## [REQUESTS]
a) Please duplicate everything in the passage on the Cranberry Gneiss from "A sketch of" down to "a wide area.".
b) Go on with the passage on the Cranberry Gneiss, starting after its last sentence.

## [EXCERPT PROVIDED]
--- --- ---

1 Billion years ago...

Our "big picture" view of the geologic history starts with the Cranberry Gneiss that formed approximately one billion years ago. These rocks are part of the "Grenville" Province of rocks that are found up and down the eastern seaboard of North America. These rocks are generally granitic, and represent the deeply eroded roots of an ancient large chain of mountains. Long belts of granite are associated with collisional plate boundaries and this leads to speculation that perhaps such a collision happened here. This ancient North American continent (called Laurentia) was part of a larger continental landmass (called Rodinia) that was built during the fusing of two plates. Rodinia was not the more famous "Pangea" supercontinent, but a prior supercontinent that existed some 700 million years earlier than Pangea, one plate tectonic cycle earlier.


A sketch of what the area looked like just before 760 m.y. Heating of the lithosphere has already started and thermal uplift has resulted. Magmas were created in the upper mantle (mafic) and the lower crust (granitic). The host rock in the continetal crust is the Cranberry Gneiss. As a result of the uplift, the Cranberry Gneiss was eroded extensively over a wide area.

--- --- ---

## [COLLECTED DATA]
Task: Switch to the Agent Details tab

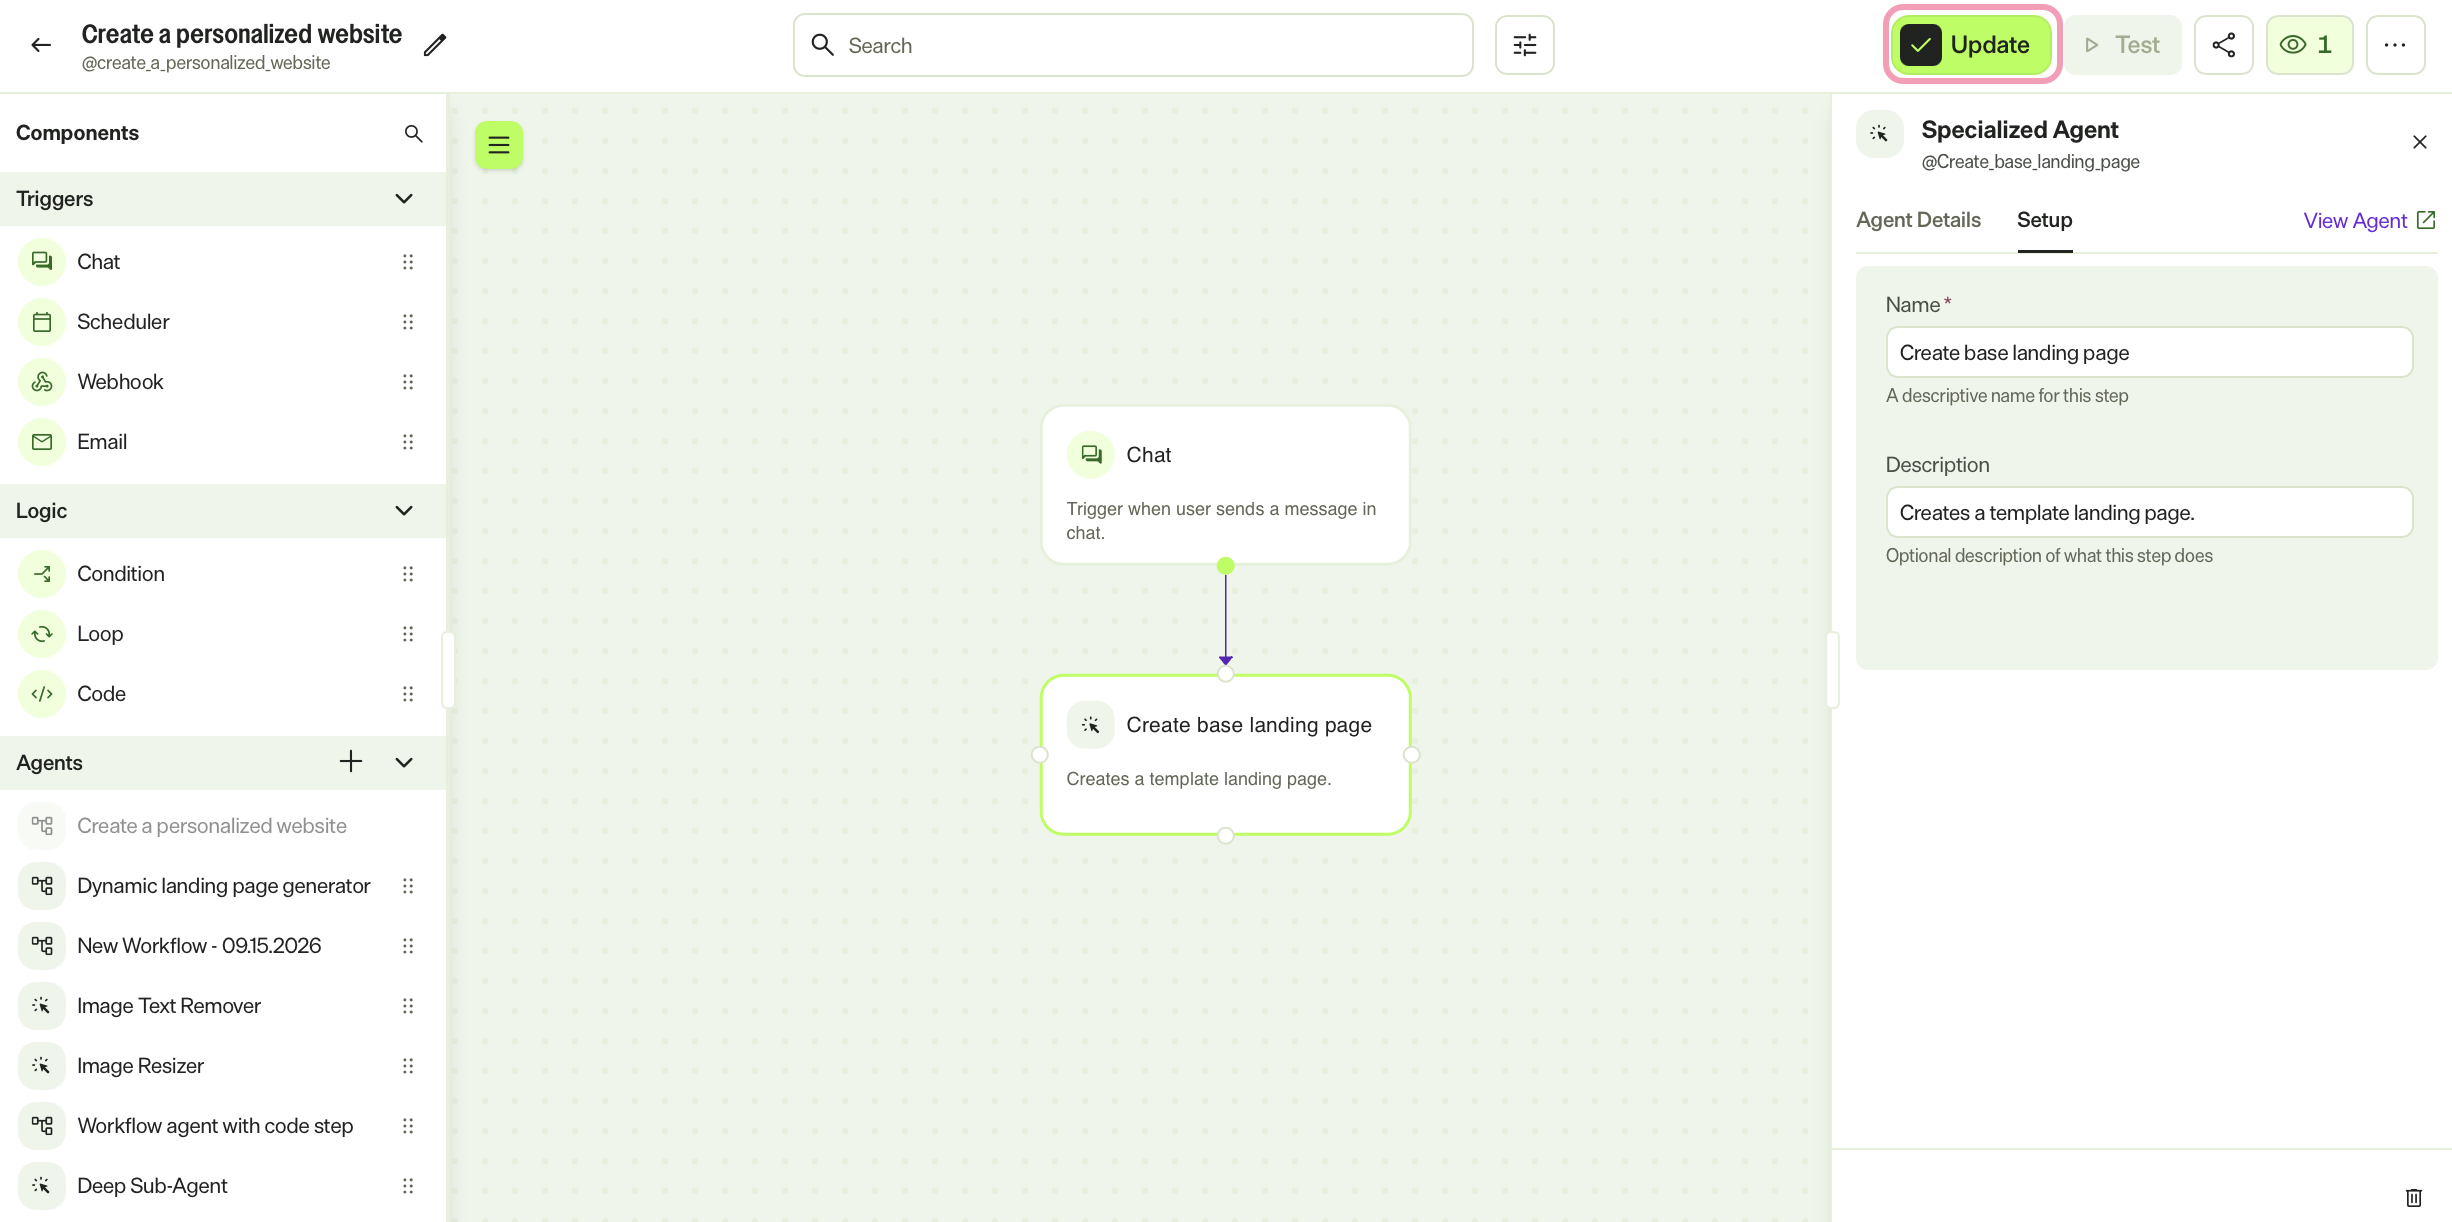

--- --- ---

## [RESULTS FOR EACH TASK]
a)
A sketch of what the area looked like just before 760 m.y. Heating of the lithosphere has already started and thermal uplift has resulted. Magmas were created in the upper mantle (mafic) and the lower crust (granitic). The host rock in the continetal crust is the Cranberry Gneiss. As a result of the uplift, the Cranberry Gneiss was eroded extensively over a wide area.

b)
Between 1 billion years ago and 760 million years ago

Little is recorded in the geologic record between the formation of the Grenville rocks, and the Mount Rogers Formation. However, the fact that that the Cranberry is commonly found as pebbles in conglomerates in the Mount Rogers and Konnarock indicates that much of this time period was spent in the erosion of the ancient Grenville Mountains. It is interesting to note that every rock that rests directly on top of the Cranberry rests "unconformably" on top. In other words, the formations that rest on the Cranberry rest on an erosional surface, as if the Cranberry served as a large floor that was eroded for a long time, and later rocks were deposited on top. If you could go back in a time machine and observe the scenery, the mountains would look quite barren - this was before the evolution of land plants, so the land would have look ashen gray.


At 760 m.y. ago, rifting of the crust resulted in the creation of a rift valley. This was a fault-bounded valley (heavy black lines show then-active faulting), creating a lowland surrounded by mountains. This was a perfect place to deposit the sedimentary part of the Mount Rogers Formation (orange). The felsic and mafic intrusions broke through to the surface creating the rhyolite and basaltic volcanics. The volcanic rocks are layered with the sediments, and the volcanic rocks and the surrounding uplifted basement served as sources of sediment. Toward the latter stages of the Mount Rogers formation, the rhyolite volcanoes really began to dominate, and a huge outpouring of lava resulted. In the diagram, the intrusions (in light blue) are of the "Crossnore Complex" and the volcanics (light blue and green) are of the Mount Rogers Formation.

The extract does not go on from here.